:: Input material ::

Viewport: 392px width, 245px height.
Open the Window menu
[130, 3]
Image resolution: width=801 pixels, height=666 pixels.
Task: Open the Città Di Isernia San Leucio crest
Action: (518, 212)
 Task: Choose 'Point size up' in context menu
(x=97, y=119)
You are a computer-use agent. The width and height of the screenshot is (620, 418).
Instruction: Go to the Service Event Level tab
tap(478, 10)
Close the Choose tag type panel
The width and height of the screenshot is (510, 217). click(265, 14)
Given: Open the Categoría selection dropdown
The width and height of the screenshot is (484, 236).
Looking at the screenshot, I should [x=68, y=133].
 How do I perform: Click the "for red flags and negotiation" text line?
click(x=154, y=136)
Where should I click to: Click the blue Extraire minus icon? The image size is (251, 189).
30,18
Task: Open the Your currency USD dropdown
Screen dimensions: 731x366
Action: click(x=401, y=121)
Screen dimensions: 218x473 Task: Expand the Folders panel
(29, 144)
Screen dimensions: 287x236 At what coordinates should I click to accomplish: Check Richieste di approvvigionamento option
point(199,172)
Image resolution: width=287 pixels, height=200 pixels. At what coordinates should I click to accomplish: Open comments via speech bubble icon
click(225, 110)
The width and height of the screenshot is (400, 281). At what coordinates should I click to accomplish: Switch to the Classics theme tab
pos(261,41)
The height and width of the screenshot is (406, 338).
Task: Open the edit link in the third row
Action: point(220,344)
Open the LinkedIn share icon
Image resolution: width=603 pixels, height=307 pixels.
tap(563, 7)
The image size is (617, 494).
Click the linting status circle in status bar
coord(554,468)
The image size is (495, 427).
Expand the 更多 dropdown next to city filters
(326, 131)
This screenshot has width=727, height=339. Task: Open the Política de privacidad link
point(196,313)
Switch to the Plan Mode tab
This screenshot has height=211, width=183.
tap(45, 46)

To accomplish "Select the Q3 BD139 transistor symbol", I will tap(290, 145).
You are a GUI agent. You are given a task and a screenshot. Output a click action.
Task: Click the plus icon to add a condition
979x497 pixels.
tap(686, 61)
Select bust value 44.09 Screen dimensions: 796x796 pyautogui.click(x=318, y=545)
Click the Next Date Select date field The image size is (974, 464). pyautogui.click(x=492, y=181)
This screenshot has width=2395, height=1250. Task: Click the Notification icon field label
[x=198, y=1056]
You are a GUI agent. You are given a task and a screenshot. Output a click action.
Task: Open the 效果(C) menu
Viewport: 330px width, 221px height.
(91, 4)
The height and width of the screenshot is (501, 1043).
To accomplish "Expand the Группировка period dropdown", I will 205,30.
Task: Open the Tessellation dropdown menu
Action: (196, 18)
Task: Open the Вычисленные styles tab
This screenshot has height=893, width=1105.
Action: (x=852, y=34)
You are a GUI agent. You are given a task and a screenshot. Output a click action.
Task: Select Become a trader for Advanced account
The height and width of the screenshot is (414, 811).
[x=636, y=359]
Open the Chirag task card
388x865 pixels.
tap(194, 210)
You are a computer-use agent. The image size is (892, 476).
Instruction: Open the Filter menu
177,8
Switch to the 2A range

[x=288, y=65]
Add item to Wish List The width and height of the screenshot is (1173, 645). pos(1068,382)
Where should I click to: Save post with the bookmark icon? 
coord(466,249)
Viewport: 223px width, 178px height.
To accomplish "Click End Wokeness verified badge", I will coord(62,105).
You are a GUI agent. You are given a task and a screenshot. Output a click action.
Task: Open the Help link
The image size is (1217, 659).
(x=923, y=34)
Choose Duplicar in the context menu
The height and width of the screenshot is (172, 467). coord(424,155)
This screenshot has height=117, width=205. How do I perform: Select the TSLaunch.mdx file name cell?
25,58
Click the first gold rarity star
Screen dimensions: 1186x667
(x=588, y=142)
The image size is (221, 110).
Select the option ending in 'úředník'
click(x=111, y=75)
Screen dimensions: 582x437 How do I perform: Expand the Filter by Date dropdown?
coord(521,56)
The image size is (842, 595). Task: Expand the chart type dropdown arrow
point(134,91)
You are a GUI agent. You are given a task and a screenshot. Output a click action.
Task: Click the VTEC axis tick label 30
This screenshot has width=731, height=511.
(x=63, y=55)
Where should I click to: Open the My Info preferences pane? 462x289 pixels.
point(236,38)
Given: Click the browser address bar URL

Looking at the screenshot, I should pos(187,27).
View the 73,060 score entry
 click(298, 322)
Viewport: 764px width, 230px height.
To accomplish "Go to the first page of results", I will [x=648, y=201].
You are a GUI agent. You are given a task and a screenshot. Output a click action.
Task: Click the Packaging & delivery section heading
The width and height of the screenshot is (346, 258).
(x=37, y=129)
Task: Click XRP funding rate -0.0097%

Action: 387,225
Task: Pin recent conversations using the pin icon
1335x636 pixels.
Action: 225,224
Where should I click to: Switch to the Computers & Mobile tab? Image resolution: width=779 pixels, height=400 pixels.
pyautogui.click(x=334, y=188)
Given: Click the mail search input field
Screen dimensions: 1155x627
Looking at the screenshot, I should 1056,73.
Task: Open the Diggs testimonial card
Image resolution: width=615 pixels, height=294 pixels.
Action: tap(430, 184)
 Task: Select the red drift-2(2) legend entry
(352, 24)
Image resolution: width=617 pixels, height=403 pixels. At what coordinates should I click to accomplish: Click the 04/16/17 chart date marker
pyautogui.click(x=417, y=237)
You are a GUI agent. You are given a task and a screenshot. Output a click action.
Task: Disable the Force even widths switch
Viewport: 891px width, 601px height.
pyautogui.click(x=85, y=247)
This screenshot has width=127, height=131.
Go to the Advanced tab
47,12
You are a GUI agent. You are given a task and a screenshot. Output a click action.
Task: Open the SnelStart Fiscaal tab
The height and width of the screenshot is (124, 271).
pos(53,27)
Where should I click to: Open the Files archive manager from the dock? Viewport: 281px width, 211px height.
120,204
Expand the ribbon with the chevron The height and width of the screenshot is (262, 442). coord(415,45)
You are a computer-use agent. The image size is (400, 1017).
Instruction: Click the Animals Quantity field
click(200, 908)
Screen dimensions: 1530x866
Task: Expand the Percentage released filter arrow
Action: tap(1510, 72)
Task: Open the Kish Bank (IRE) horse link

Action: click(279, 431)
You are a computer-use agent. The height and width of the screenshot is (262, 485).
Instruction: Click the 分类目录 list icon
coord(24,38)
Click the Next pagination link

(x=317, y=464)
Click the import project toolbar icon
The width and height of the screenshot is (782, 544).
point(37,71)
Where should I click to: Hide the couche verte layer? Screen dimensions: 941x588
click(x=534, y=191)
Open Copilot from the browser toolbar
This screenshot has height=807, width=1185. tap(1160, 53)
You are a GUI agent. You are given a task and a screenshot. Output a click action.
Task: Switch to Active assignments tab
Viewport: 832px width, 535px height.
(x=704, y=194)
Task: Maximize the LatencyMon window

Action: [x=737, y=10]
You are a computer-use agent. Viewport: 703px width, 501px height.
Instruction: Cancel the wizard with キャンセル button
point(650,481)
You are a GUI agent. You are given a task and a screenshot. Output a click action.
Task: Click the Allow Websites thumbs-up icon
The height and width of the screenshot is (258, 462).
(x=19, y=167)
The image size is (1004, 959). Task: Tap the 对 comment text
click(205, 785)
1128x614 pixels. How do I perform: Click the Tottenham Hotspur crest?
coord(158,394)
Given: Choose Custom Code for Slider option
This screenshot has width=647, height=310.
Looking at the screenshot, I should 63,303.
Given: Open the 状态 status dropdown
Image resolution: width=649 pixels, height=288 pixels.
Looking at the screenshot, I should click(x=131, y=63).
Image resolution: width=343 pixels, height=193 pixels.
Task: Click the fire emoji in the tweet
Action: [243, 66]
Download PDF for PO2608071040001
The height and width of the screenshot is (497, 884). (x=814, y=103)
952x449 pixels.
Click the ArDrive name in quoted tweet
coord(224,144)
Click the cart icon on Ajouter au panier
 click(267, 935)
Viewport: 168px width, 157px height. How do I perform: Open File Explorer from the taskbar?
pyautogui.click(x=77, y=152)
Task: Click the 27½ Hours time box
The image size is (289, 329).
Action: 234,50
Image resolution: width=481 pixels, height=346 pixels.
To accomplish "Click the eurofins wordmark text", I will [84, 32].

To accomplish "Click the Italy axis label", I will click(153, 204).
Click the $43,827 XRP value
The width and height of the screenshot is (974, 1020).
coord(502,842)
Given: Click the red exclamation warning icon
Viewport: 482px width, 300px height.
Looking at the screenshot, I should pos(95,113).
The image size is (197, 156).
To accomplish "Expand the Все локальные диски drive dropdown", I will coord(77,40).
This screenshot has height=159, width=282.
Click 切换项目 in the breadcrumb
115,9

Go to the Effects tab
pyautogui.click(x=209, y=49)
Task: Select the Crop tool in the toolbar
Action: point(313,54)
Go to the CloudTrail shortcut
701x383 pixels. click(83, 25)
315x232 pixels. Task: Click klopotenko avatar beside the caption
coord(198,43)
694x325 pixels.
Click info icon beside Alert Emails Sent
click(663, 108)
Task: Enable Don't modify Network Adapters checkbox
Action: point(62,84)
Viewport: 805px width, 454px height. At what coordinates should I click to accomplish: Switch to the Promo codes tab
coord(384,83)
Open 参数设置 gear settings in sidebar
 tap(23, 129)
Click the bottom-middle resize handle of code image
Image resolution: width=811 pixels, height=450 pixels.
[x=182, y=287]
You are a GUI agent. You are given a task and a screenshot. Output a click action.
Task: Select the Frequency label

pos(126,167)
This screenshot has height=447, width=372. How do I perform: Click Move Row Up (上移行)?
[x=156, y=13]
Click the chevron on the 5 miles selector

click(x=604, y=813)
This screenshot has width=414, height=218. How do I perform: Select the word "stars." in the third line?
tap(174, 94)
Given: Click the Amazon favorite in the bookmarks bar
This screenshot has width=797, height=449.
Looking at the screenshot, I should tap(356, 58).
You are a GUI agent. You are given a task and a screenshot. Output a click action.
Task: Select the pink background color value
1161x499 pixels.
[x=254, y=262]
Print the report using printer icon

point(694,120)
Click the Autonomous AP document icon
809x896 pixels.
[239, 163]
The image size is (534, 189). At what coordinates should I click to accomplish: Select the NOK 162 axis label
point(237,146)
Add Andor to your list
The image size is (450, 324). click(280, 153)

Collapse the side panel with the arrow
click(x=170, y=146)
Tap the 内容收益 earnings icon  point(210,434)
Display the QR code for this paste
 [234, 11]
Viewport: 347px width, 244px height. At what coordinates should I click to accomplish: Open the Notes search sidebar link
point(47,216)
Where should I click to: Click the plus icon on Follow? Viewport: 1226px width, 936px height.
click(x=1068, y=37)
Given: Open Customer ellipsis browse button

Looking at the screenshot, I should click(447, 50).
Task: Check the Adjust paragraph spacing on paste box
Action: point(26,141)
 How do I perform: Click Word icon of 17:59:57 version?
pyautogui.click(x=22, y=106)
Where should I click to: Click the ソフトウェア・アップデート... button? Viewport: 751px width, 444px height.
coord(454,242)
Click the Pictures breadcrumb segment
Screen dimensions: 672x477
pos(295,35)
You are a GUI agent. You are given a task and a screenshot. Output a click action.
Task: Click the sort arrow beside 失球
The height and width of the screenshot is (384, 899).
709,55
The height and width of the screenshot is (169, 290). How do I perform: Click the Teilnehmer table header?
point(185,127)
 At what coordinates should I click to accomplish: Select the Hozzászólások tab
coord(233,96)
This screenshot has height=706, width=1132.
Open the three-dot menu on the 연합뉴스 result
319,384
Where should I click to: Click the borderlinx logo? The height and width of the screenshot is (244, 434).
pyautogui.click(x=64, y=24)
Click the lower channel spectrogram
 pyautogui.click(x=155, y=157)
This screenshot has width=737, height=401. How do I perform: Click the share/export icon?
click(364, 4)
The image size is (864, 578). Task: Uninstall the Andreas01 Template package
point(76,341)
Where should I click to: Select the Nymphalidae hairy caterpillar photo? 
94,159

:::

## [Task instructions]
Scan the listing above, and wherever a line holds the word "value", copy it.

## [Task result]
Select bust value 44.09 Screen dimensions: 796x796 pyautogui.click(x=318, y=545)
Click the $43,827 XRP value
Task: Select the pink background color value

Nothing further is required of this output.